Global firearm statistics paint shocking picture

More than 37,000 people died as the result of firearm incidents in the US in 2016, most of them homicides, a worldwide study has found.

In a report published in the Journal of the American Medical Association (JAMA), a team led by Christopher Murray of the Washington School of Medicine in Seattle, US, finds that the US has the second highest number of firearm-related deaths in the world – beaten only by Brazil, which recorded 43,200 fatalities in the same year.

Across the planet, a quarter of million people died because of guns in 2016, not including those killed during acts of war or terrorism.

“This study confirms what many have been claiming for years – that gun violence is one of the greatest public health crises of our time,” says co-author Mohsen Naghavi, from the University of Washington’s Institute for Health Metrics and Evaluation (IHME).

The authors compiled statistics on firearm-related mortality for 195 countries covering 1990 to 2016. Overall, they found that numbers of firearm deaths decreased across the period, but regional variations were huge.

Six countries in the Americas – Brazil, the US, Mexico, Columbia, Venezuela and Guatemala – together accounted for just over half of all firearm deaths across the planet in 2016.

Globally, 64% of the deaths were the result of homicide, 27% were suicides, and 9% were accidental.

Divided according to the age and gender of the victims, the figures present a stark picture. In 2016, 87% of people killed by firearms were male, with the largest single cohort – some 34,700 – men aged between 20 and 24.

And while the raw numbers in the US were huge, when expressed as a proportion of the population they were far from the worst result.

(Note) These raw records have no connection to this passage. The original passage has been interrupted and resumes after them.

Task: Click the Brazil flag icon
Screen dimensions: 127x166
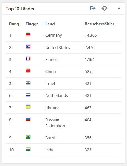Action: click(28, 137)

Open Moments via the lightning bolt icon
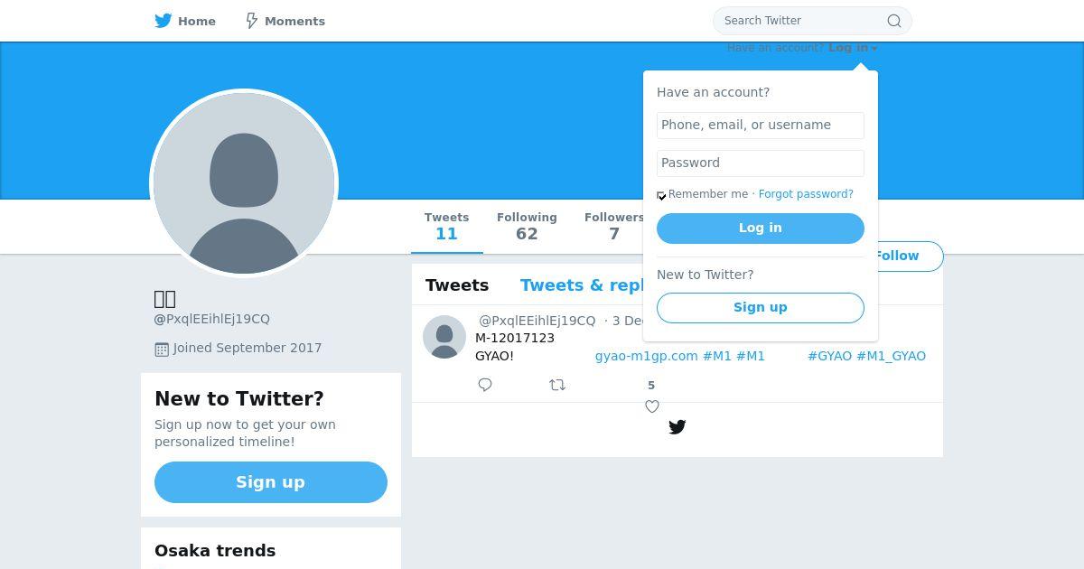coord(252,21)
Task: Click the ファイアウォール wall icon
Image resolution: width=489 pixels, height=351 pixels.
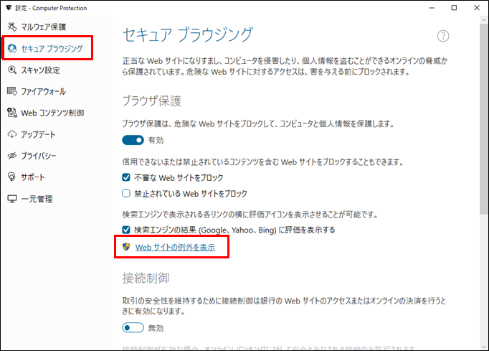Action: [12, 92]
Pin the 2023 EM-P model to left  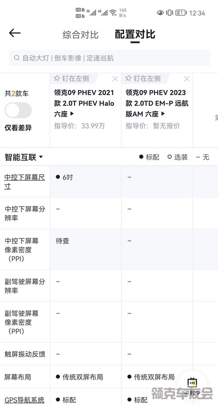[143, 78]
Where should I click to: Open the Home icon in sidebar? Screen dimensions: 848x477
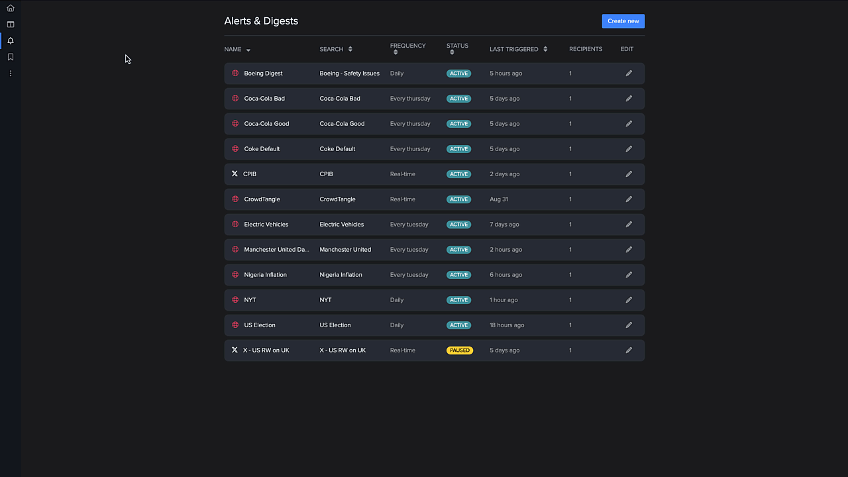point(11,8)
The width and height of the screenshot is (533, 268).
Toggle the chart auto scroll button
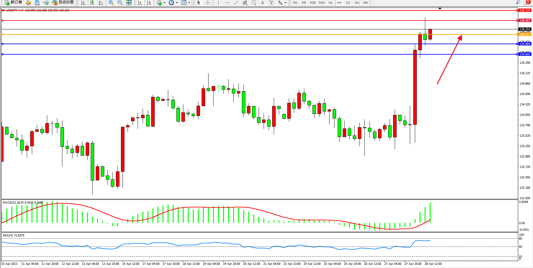click(x=140, y=3)
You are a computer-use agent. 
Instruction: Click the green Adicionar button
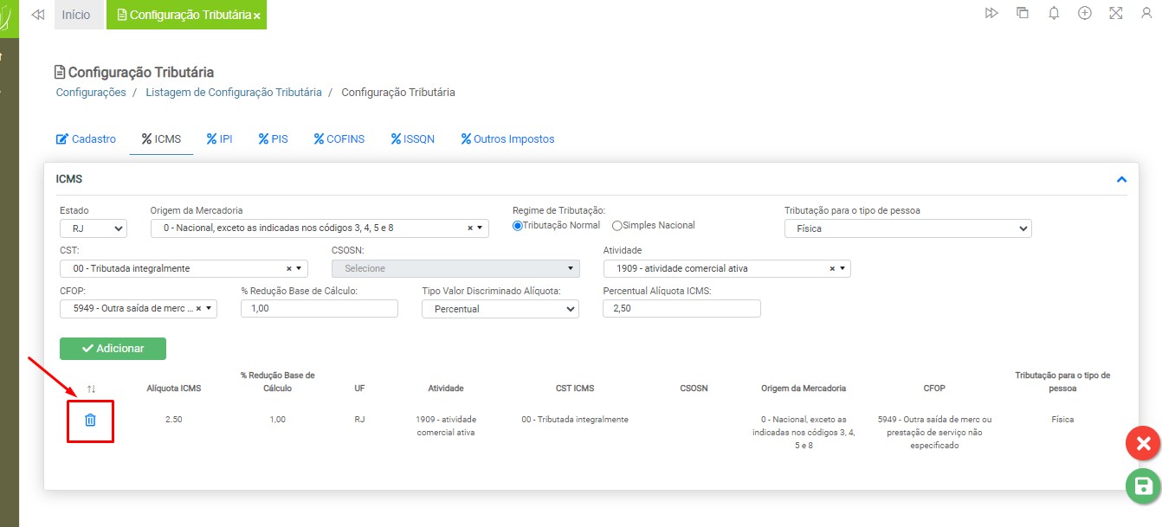113,348
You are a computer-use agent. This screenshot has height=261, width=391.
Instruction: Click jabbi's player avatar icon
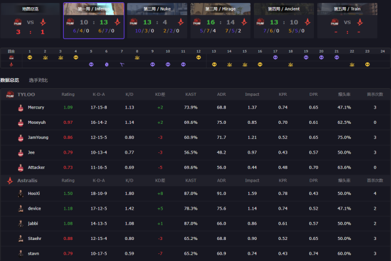click(x=20, y=223)
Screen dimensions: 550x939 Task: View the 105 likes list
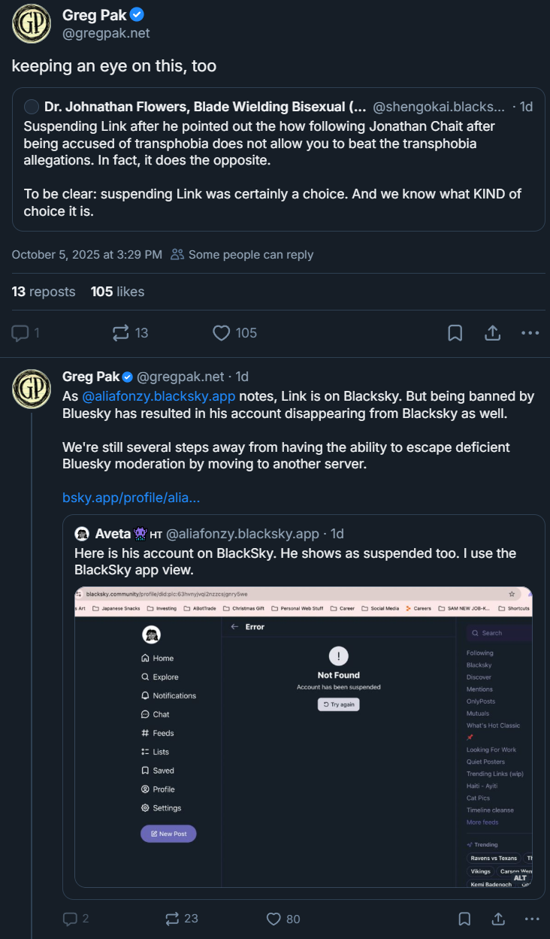pos(117,292)
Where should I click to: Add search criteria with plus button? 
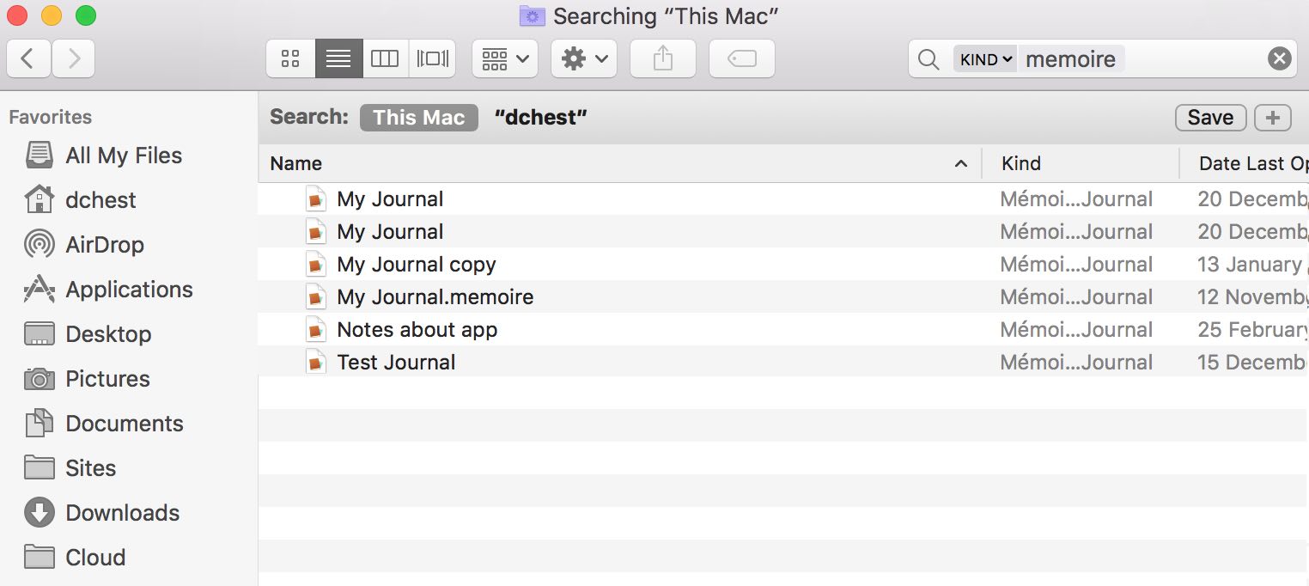(1272, 118)
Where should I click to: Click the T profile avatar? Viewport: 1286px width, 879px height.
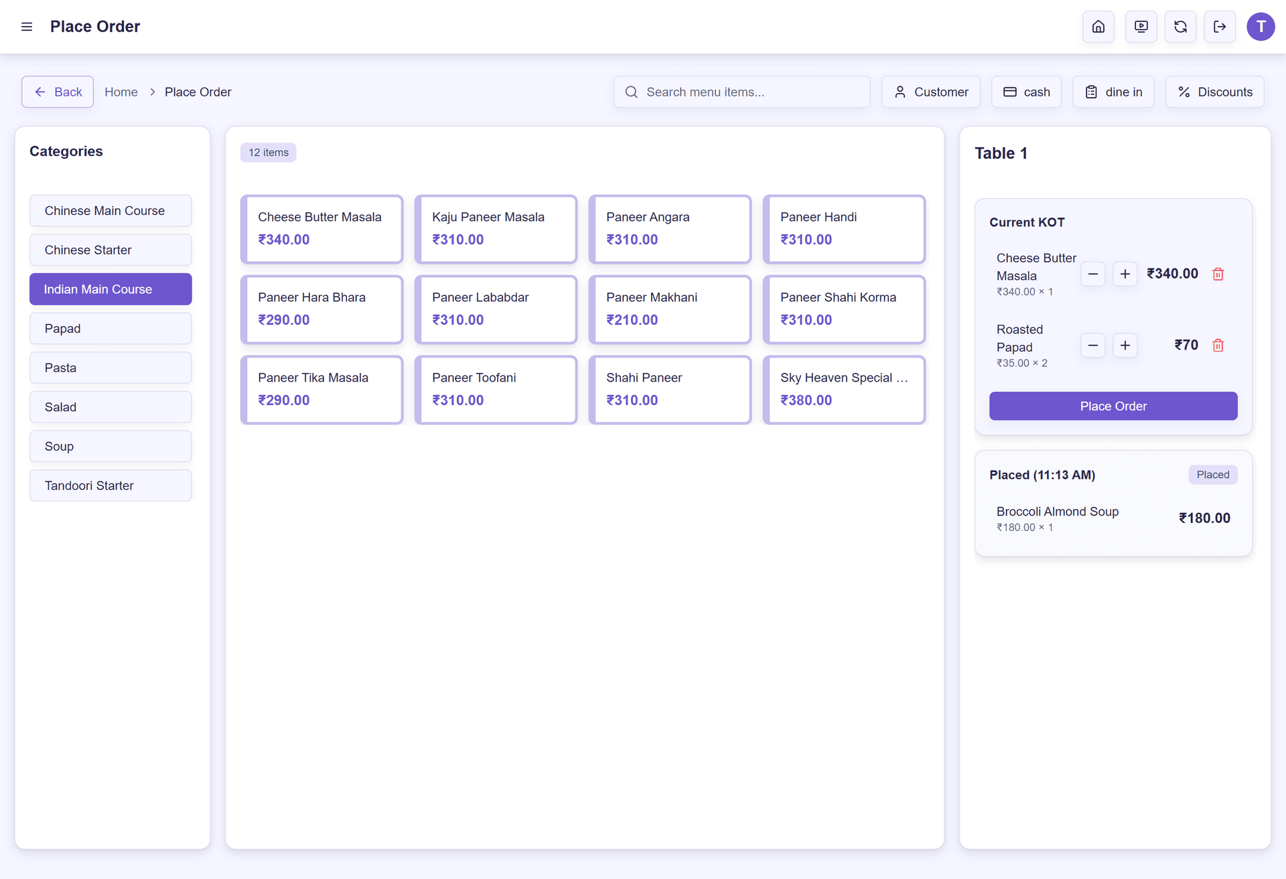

Two of the country’s overseas territories, however, fared particularly badly.

The researchers broke down gun deaths as a percentage of 100,000 people for each country. This method revealed that El Salvador was the most dangerous nation in the world, with a rate of 39.2 deaths, followed by Venezuela, Guatemala, Greenland, Colombia, Honduras, the US Virgin Islands, Brazil, Jamaica and Puerto Rico.

Greenland was an interesting inclusion in the list. While its homicide rate is quite low, it was one of 67 countries in which suicide is the largest cause of firearm deaths. Its rate was by far the highest – recording 22 deliberate self-inflicted firearm deaths per 100,000 people.

The US recorded the second-highest firearm suicide rate, at 6.4 per 100,000.

At the other end of the scale, Singapore recorded the lowest rate of firearm deaths – homicide, suicide and accidental combined – with just 0.1 per 100,000, and a gun-related homicide rate an order of magnitude lower, at 0.03.

China, Oman, Japan, Taiwan, and Romania recorded similar rates.

The authors hope that their findings will help policy-makers around the world formulate better policies around gun control and education.

“There are no simple antidotes to address this health problem,” says Naghavi. “The tragedy of each firearm-related death will continue until reasonable and reasoned leaders come together to address the issue.”